++++ Supplied passage

The Writer’s Hot Seat: Devin Murphy

06 October 2017 on Blog, The Writer's Hot Seat   Tags:

Interview by Fiction Editor Kaely Horton

Devin Murphy's debut novel, The Boat Runner, is out now with Harper Perennial/Harper Collins. He is an Assistant Professor of Creative Writing at Bradley University. His fiction has appeared in The Missouri Review, Glimmer Train, The Chicago Tribune, New Stories from the Midwest, and Confrontation, among others. He was also published in Barnstorm in 2013. You can read more of his work at

Did the story of The Boat Runner change significantly as you were working onDSC_3315 it? Did you know in advance what would happen to all the characters?

The best way I can tell you about the writing process for The Boat Runner is to compare it to mountain climbing, with one false peak after another. Every time I thought I figured it out, or finished it, some other insurmountable challenge arose. Then I’d have to regroup, reorganize, and start out all over again. At some point a switch happened in me where I stopped letting these false finishes frustrate me and accepted them as opportunities for the novel to become much stronger, more nuanced, and larger in scale than my original vision.

Memory seems to play such an important role in The Boat Runner. I noticed that right before key events take place, the present-day Jacob’s voice will often briefly appear in the story, giving hints of how he views and remembers these events years down the road. How did you balance the voice of the retrospective narrator with the voice of Jacob as a teenager?

This is a great question and also ties into your first. I stayed in the present tense of my main character, Jacob Koopman, for most of the writing of the novel. In a final revision my editor suggested Jacob’s depth and range would be greatly enhanced by pulling out of that immediacy and offering the older narrator’s consciousness. I’d learned long ago to at least explore the potential good writing advice can offer without bristling as I can always go back and undo the changes if they felt wrong. In this case, she was right on. The decision to break up the present tense with the shimmering funhouse of the older Jacob’s memory gives the book a far better look at how these events have rippled through a lifetime and still remain eerily relevant.

The Boat Runner is an epic story that is itself full of stories—dark, fantastic tales told by the narrator’s father and ultimately by the narrator himself. How did you decide which stories to include?

Deciding on which stories to include within the novel was one of the most fun parts of writing. For years I went searching for fairy tales, folklore, philosophy, music lyrics, or myths I found interesting enough to rewrite in an attempt to make them feel fresh and interesting. If they still felt alive and compelling when I rewrote them, I’d rewrite them again as if my main charter’s father was telling them. Looking back now I have always believed in the value of storytelling in a person’s life. What I was going to do with my own life felt very uncertain when I started this novel. I was afraid I’d end up doing something that didn’t afford me time to focus on storytelling, which would have made me very, very sad. So with each story within the novel, I was telling myself, this is important. THIS. IS. IMPORTANT. Keep doing this. In a way it was that belief that carried me though all those drafts.

++++++++
++++ Extracted data

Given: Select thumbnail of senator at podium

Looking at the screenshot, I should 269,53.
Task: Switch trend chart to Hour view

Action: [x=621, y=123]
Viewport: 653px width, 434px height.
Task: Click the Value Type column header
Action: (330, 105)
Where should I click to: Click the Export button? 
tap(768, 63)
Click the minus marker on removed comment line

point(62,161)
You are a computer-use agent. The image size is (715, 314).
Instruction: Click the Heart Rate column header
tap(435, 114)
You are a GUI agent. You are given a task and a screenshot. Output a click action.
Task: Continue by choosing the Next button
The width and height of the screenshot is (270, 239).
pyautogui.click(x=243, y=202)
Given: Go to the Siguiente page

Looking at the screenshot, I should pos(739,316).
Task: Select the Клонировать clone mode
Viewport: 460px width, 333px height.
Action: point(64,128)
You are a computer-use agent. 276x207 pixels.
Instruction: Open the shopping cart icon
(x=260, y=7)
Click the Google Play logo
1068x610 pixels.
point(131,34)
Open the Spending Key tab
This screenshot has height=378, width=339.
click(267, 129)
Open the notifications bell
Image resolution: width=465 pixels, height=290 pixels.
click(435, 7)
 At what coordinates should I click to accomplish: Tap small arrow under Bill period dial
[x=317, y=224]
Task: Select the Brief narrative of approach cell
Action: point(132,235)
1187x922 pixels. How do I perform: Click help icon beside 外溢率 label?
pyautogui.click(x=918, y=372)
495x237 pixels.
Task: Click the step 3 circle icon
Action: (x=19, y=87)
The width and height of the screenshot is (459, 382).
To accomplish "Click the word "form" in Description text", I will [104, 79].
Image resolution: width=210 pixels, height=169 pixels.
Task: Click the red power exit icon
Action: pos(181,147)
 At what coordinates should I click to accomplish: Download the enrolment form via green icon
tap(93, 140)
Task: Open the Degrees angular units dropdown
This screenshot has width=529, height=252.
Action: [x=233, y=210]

++++++++

◆ Task requirements: Return the passage of the Devin Murphy interview word for word, beginning at the words "Memory seems to" and stopping after the words "as a teenager?".

◆ Solution for this exercise:
Memory seems to play such an important role in The Boat Runner. I noticed that right before key events take place, the present-day Jacob’s voice will often briefly appear in the story, giving hints of how he views and remembers these events years down the road. How did you balance the voice of the retrospective narrator with the voice of Jacob as a teenager?